John’s eyes follow to the most recently stabbed thing in the apartment: Mary’s “Miss me?” message. Mrs. Hudson demands the government spooks leave so her friend can watch a video from his departed wife. She saves the best for Mycroft: “Get out of my house, you reptile.”

We now see Mary’s message in full, and that “Go to hell, Sherlock” clip from the end of last week finally makes sense. As we know, she told him to save John — but the only way to do that, she said, was to get John to save him. She told Sherlock to pick a fight with a bad guy and put himself through “hell” so he really would need John to save him.

Perfect timing, because back at the hospital, Sherlock could really use some help. Culverton has slid into his room and explains he not only paid for this whole wing of the hospital, he kept firing the architects so no one person would know the entire layout (yeah, this dude literally built a hospital using the same construction method as the Red Keep from Game of Thrones). This is his “Murder Castle,” done right.

Sherlock asks Culverton to kill him, and the villain seems to take visceral, almost sexual pleasure out of dialing up Sherlock’s drug dosage. That turns out not to be enough to satisfy Culverton, however, and he soon starts suffocating Sherlock…at which point John bursts in to stop him. Sherlock reveals the IV was just saline, and he was only doing it to finally get Culverton to confess. Culverton thinks he’s still won, having previously removed recording devices from Sherlock’s clothing, but Sherlock reveals the final one — in the head of John’s walking stick. The bad guy has been caught and Sherlock and John are working together again. Well, kind of.

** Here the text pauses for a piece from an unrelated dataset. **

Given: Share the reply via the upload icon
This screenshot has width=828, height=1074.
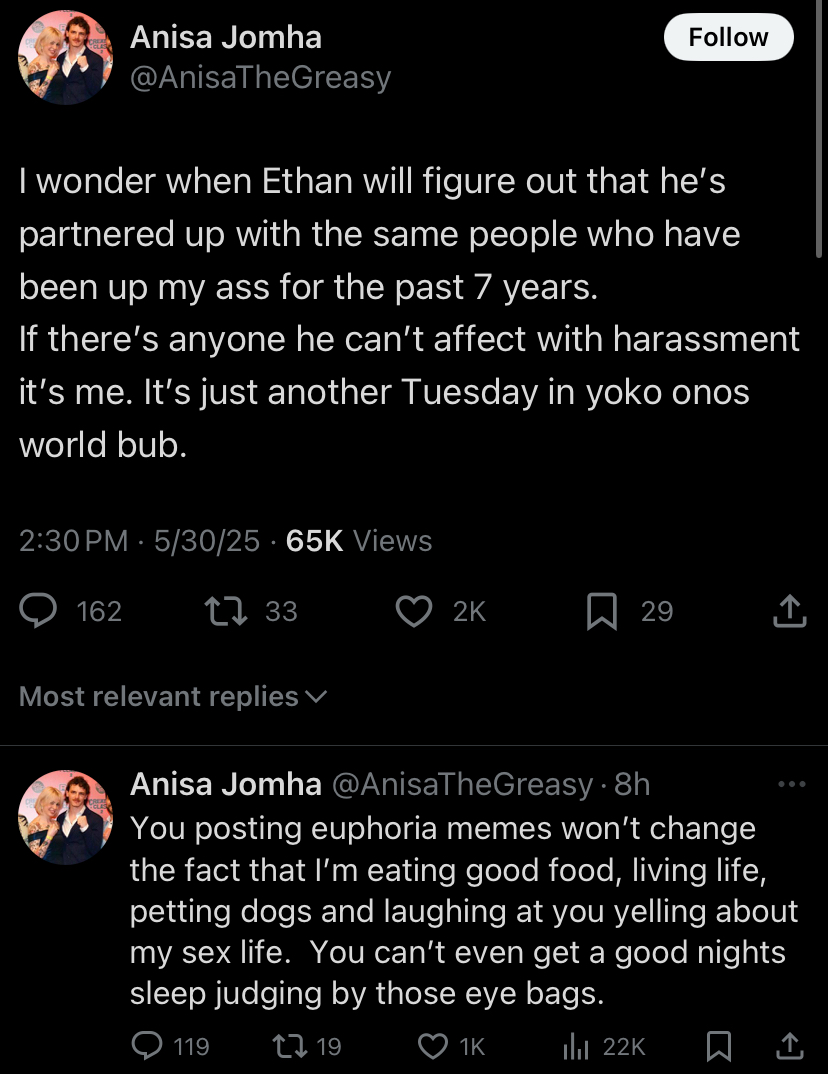Looking at the screenshot, I should point(790,1045).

Talking about the case at Baker Street later, Sherlock and John are clearly still awkward. John wants to get out as soon as possible (he and Molly and Mrs. Hudson are taking shifts making sure Sherlock stays clean), but he stops when he hears Sherlock get a text message from none other than Irene Adler. John tells Sherlock to take advantage of a woman liking him while he still can because the opportunity vanishes before you know it. John then admits to “cheating on” his wife with that woman on the bus from last week, although he confirms it never went farther than texting. After some crying, he and Sherlock hug it out. The pain of Mary’s death will never truly go away. It is what it is.

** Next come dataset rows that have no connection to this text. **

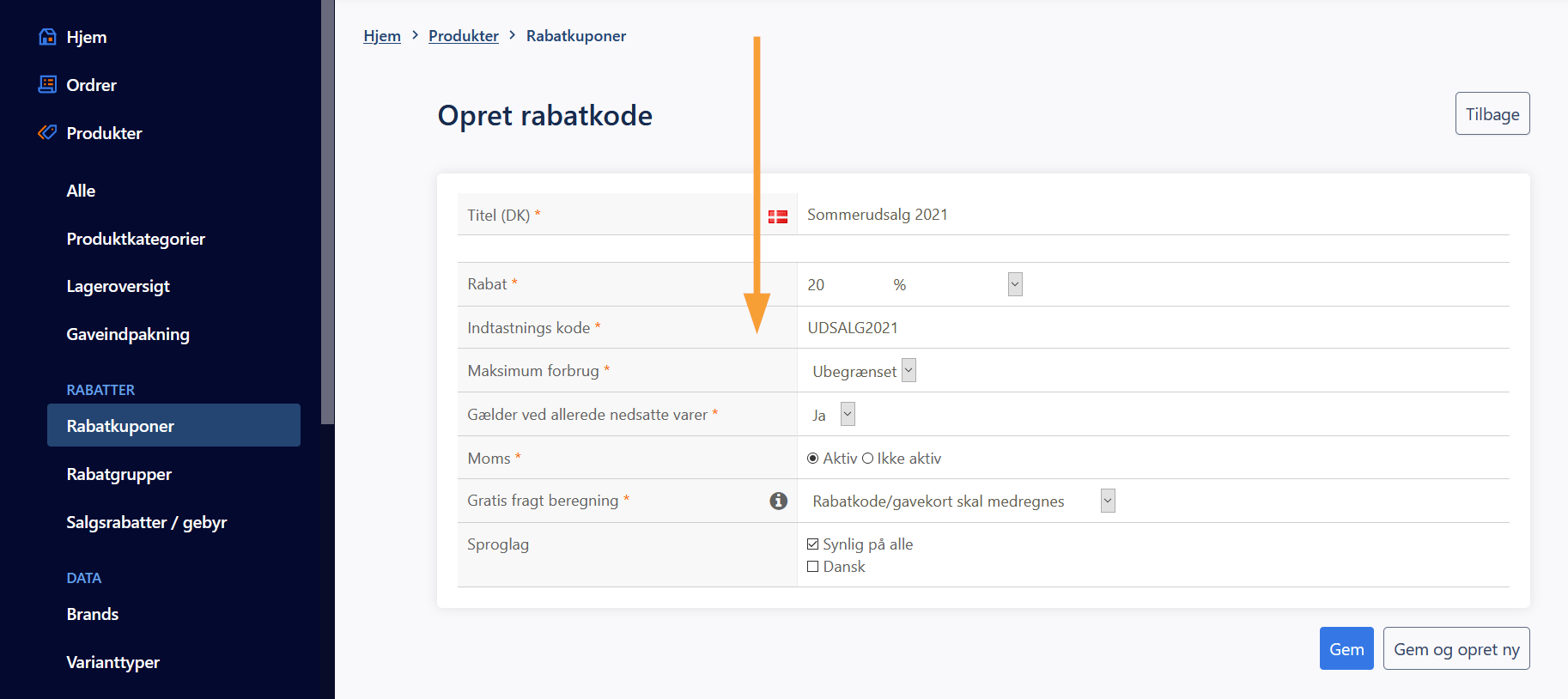Open the Gratis fragt beregning dropdown
The width and height of the screenshot is (1568, 699).
[1107, 501]
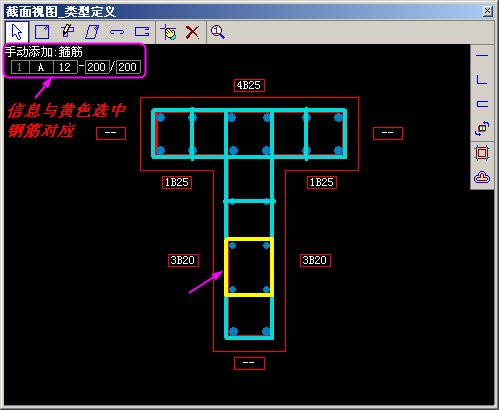Open the magnifier zoom tool
The width and height of the screenshot is (499, 410).
coord(218,32)
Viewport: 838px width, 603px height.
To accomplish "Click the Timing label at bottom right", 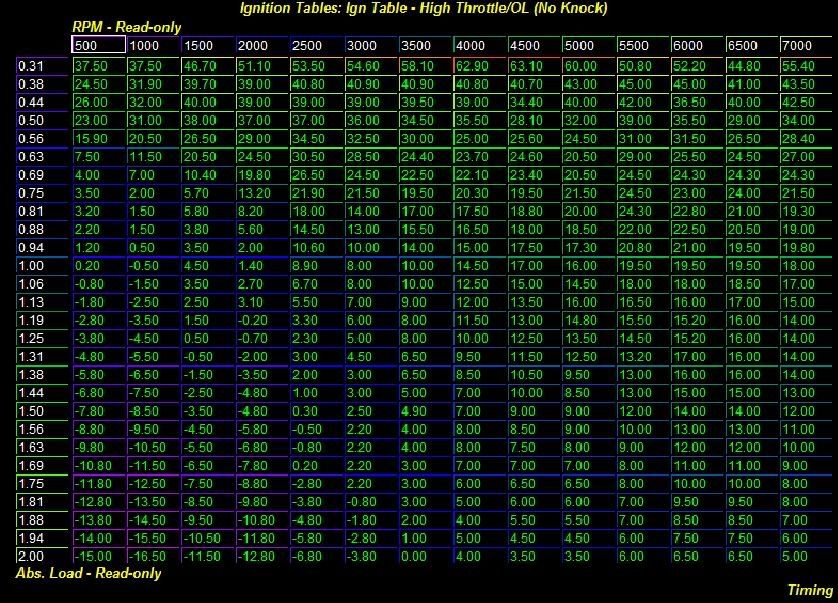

The episode ends as it began, with John talking to his new therapist, but this is where things get really weird. The therapist asks if John ever got an answer about the third Holmes sibling, but John is convinced he never mentioned it to her. Well, maybe Sherlock told her. After all, they did spend a night together. That’s right, she’s the fake Faith! And that’s not all: Once she pulls back her hair to reveal the plastic flower John had been wearing on the bus, she reveals she’s also the woman he had his “affair” with.

And that’s still not even the end. When John asks for her name, she reveals she’s called Euros, after “the East Wind.” Strange name, but her parents did love weird names like that — Sherlock, for instance, and Mycroft. While she appears to shoot John at point-blank range, Sherlock recovers the note she gave him as “Faith” and finds a secret, ultraviolet message: “Miss me?”

That’s right, the Holmeses didn’t have a third brother; they had a sister. And it was never Moriarty after all.

Fans seemed divided on the season premiere last week, but I think this episode proves the fourth season of Sherlock is up to great things. The trippy visuals; the haunting mystery; the sense of the secret truth just out of reach, only to be deployed perfectly, made this episode another standout. And Toby Jones was fantastic as Culverton Smith, supremely creepy and slimy.